When Tim refocused, Mikey had again drawn his privacy curtain and Bear had just put another question to Marcel.

"What did we do?" Marcel repeated. "What didn't we do? We were an Advance Force Recon Team. When I was with Walkman, we spent a lot of time in the Anbar province and Sadr City, working in support of infantry operations. A lot of scouting, mountainous navigation, sure. But more night ops." His eyes took on a soulless gleam that Tim recognized immediately as the detachment required for routinized killing, so ingrained it emerged even in recollection. Marcel's voice had gone cold and humorless, and it was clear he wasn't going to stop talking anytime soon. "We broke off into hunter-killer teams. Sometimes we'd parachute in under cover of night to clear a landing zone. Pick off unfriendlies, secure the area for helicopters to unload the main body in the A.M. Sometimes it was urban settings-reconning enemy positions, sniping targets of opportunity. That was a different game. We'd take fixed positions at elevated sites so the rags couldn't determine the base of fire. We could knock 'em down from eighteen hundred yards. Symbolic shots, too, oh, yeah."

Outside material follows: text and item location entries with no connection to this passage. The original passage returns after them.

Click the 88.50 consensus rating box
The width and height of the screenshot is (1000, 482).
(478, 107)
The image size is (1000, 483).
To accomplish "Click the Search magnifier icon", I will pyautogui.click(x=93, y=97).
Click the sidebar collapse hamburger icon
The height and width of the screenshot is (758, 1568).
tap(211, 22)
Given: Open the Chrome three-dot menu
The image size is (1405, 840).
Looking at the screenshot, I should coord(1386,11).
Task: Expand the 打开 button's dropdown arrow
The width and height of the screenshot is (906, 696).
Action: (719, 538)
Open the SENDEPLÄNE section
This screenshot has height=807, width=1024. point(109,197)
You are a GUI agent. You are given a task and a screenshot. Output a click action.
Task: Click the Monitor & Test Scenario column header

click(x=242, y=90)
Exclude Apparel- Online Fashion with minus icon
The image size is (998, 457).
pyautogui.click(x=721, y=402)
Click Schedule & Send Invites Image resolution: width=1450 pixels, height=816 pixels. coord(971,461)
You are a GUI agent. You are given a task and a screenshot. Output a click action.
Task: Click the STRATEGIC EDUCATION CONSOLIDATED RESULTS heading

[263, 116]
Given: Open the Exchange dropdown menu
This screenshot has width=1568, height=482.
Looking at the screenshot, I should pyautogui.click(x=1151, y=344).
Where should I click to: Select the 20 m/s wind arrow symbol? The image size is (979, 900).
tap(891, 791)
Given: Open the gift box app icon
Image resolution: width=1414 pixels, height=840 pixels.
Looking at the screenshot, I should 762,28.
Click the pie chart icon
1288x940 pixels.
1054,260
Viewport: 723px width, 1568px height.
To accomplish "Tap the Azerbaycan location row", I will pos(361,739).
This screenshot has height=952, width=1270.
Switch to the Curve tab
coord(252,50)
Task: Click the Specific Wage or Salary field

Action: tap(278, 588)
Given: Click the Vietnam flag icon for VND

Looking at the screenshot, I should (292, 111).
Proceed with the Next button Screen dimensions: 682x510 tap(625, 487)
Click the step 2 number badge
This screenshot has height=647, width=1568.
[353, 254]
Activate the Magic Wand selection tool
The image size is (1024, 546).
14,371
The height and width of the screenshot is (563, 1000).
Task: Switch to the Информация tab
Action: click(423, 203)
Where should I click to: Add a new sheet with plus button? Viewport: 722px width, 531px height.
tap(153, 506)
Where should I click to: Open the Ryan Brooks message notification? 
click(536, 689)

Tim, a former sniper with the Rangers who'd neutralized targets on three continents, was intimately familiar with the expression, but Bear asked, "Symbolic shots?"

"Through the spine." Marcel's truncated arm stabbed the air. He wore an unrecognizable smile. "Leave the target alive but in a location where rescue ain't gonna happen. Let his cries work on the opposition for an hour or two. Sometimes we'd go for a more immediate effect, like if we spotted an enemy mortar position. We'd snipe the Head Freds in command simultaneously. Three headshots, three towelheads hit the sand, one echo rolls back from the foothills. Get the cronies scared, get 'em running. Flush 'em onto open ground. Then Walkman would take target practice. No tremor in that trigger finger, I can tell you that." His onyx eyes met Tim's. "You wouldn't believe how good Walkman was unless you saw it. You just wouldn't believe it."